Your goal:
Please retype the listing below, matching every line exactly.

╭─ Excerpted data

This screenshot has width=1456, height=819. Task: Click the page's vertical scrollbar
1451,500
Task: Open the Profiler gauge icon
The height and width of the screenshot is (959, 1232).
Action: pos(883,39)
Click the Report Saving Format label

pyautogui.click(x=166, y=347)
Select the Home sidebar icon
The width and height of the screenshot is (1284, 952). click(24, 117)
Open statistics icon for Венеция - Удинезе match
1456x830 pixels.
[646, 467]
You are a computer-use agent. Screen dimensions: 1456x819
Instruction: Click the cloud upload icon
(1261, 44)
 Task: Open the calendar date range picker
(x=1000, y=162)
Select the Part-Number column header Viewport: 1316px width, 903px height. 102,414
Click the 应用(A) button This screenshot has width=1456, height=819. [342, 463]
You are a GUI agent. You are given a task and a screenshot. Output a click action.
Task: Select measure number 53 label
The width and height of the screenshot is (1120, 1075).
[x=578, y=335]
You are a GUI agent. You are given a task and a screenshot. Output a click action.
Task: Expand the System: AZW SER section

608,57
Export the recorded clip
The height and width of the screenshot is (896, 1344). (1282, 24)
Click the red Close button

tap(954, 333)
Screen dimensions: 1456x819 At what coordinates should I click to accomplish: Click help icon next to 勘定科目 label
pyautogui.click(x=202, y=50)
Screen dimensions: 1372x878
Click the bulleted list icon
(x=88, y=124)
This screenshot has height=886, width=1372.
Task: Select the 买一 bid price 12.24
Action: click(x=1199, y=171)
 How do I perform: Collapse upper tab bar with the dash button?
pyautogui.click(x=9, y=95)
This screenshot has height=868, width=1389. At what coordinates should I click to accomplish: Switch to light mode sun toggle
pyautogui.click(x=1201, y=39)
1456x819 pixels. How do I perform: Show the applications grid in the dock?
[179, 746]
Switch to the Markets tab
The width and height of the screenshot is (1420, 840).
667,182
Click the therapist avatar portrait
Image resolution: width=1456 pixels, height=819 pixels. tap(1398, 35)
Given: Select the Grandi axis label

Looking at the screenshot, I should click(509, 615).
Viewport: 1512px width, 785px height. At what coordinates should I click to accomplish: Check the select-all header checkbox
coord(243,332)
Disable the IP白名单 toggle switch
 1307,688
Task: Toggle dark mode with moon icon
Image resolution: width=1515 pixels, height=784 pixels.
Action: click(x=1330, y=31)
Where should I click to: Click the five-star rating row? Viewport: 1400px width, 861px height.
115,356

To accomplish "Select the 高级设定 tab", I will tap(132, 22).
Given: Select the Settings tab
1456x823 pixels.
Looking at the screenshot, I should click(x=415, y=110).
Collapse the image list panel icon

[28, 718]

╰─

Result:
This screenshot has width=1456, height=819. Task: Click the page's vertical scrollbar
1451,500
Task: Open the Profiler gauge icon
The height and width of the screenshot is (959, 1232).
Action: pos(883,39)
Click the Report Saving Format label

pyautogui.click(x=166, y=347)
Select the Home sidebar icon
The width and height of the screenshot is (1284, 952). click(24, 117)
Open statistics icon for Венеция - Удинезе match
1456x830 pixels.
[646, 467]
You are a computer-use agent. Screen dimensions: 1456x819
Instruction: Click the cloud upload icon
(1261, 44)
 Task: Open the calendar date range picker
(x=1000, y=162)
Select the Part-Number column header Viewport: 1316px width, 903px height. 102,414
Click the 应用(A) button This screenshot has width=1456, height=819. [342, 463]
You are a GUI agent. You are given a task and a screenshot. Output a click action.
Task: Select measure number 53 label
The width and height of the screenshot is (1120, 1075).
[x=578, y=335]
You are a GUI agent. You are given a task and a screenshot. Output a click action.
Task: Expand the System: AZW SER section

608,57
Export the recorded clip
The height and width of the screenshot is (896, 1344). (1282, 24)
Click the red Close button

tap(954, 333)
Screen dimensions: 1456x819 At what coordinates should I click to accomplish: Click help icon next to 勘定科目 label
pyautogui.click(x=202, y=50)
Screen dimensions: 1372x878
Click the bulleted list icon
(x=88, y=124)
This screenshot has height=886, width=1372.
Task: Select the 买一 bid price 12.24
Action: click(x=1199, y=171)
 How do I perform: Collapse upper tab bar with the dash button?
pyautogui.click(x=9, y=95)
This screenshot has height=868, width=1389. At what coordinates should I click to accomplish: Switch to light mode sun toggle
pyautogui.click(x=1201, y=39)
1456x819 pixels. How do I perform: Show the applications grid in the dock?
[179, 746]
Switch to the Markets tab
The width and height of the screenshot is (1420, 840).
667,182
Click the therapist avatar portrait
Image resolution: width=1456 pixels, height=819 pixels. tap(1398, 35)
Given: Select the Grandi axis label

Looking at the screenshot, I should click(509, 615).
Viewport: 1512px width, 785px height. At what coordinates should I click to accomplish: Check the select-all header checkbox
coord(243,332)
Disable the IP白名单 toggle switch
 1307,688
Task: Toggle dark mode with moon icon
Image resolution: width=1515 pixels, height=784 pixels.
Action: click(x=1330, y=31)
Where should I click to: Click the five-star rating row? Viewport: 1400px width, 861px height.
115,356

To accomplish "Select the 高级设定 tab", I will tap(132, 22).
Given: Select the Settings tab
1456x823 pixels.
Looking at the screenshot, I should click(x=415, y=110).
Collapse the image list panel icon

[28, 718]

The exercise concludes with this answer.